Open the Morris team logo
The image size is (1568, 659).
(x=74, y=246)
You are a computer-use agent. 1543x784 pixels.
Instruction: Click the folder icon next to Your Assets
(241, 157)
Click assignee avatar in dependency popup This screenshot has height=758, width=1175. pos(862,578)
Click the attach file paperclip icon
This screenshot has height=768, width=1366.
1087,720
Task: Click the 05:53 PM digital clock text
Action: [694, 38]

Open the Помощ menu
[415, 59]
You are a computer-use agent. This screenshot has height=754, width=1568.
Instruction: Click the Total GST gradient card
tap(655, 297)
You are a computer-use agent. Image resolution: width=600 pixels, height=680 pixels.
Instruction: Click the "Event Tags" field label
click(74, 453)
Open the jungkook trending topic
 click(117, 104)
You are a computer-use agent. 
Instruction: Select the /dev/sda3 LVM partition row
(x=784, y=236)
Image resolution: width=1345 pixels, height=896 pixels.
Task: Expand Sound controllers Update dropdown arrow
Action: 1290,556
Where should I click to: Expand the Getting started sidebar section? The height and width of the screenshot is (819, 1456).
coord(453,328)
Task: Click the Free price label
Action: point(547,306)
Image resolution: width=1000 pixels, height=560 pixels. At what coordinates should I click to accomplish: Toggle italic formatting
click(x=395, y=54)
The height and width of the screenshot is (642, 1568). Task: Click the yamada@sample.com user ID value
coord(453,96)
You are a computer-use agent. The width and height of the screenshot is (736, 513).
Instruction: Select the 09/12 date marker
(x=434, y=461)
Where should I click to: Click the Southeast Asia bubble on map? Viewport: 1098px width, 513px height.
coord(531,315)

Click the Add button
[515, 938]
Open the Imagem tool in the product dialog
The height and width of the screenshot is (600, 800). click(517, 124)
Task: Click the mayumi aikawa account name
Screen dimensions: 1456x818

- _WRITTEN PROBLEM_
Repeat the items above word for word, from the line containing "You are a computer-use agent. 1543x784" through the line containing "Action: [694, 38]".

- _RIGHT ANSWER_
You are a computer-use agent. 1543x784 pixels.
Instruction: Click the folder icon next to Your Assets
(241, 157)
Click assignee avatar in dependency popup This screenshot has height=758, width=1175. pos(862,578)
Click the attach file paperclip icon
This screenshot has height=768, width=1366.
1087,720
Task: Click the 05:53 PM digital clock text
Action: [694, 38]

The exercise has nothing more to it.